======== SELECTED PASSAGE

Skip to content

horacio/simil

Folders and files

NameName
Last commit message
Last commit date

Latest commit

 

History

15 Commits
 
 
 
 
 
 
 
 
 
 
 
 
 
 
 
 
 
 

Repository files navigation

simil

Music similarity search for your local library.

Given an audio track — from a file on disk, a YouTube/Bandcamp/SoundCloud/Spotify URL, or a plain-English description — simil finds the most similar-sounding tracks in your library.

# Index once
simil index ~/Music --embedder effnet-discogs

# Search three ways
simil search ~/Music/artist/track.flac
simil search "https://youtu.be/dQw4w9WgXcQ"

================

TASK OBJECTIVE
Could you reproduce the simil repository page word for word, from start to finish? Draw only on the simil repository page above, not on the material.

======== DATA LINES

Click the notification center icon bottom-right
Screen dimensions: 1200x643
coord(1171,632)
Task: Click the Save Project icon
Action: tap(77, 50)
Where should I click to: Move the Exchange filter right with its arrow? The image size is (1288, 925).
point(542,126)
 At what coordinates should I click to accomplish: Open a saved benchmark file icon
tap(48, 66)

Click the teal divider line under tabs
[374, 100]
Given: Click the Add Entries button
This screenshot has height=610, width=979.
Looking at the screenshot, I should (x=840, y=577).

================

TASK ANSWER
Skip to content

horacio/simil

Folders and files

NameName
Last commit message
Last commit date

Latest commit

 

History

15 Commits
 
 
 
 
 
 
 
 
 
 
 
 
 
 
 
 
 
 

Repository files navigation

simil

Music similarity search for your local library.

Given an audio track — from a file on disk, a YouTube/Bandcamp/SoundCloud/Spotify URL, or a plain-English description — simil finds the most similar-sounding tracks in your library.

# Index once
simil index ~/Music --embedder effnet-discogs

# Search three ways
simil search ~/Music/artist/track.flac
simil search "https://youtu.be/dQw4w9WgXcQ"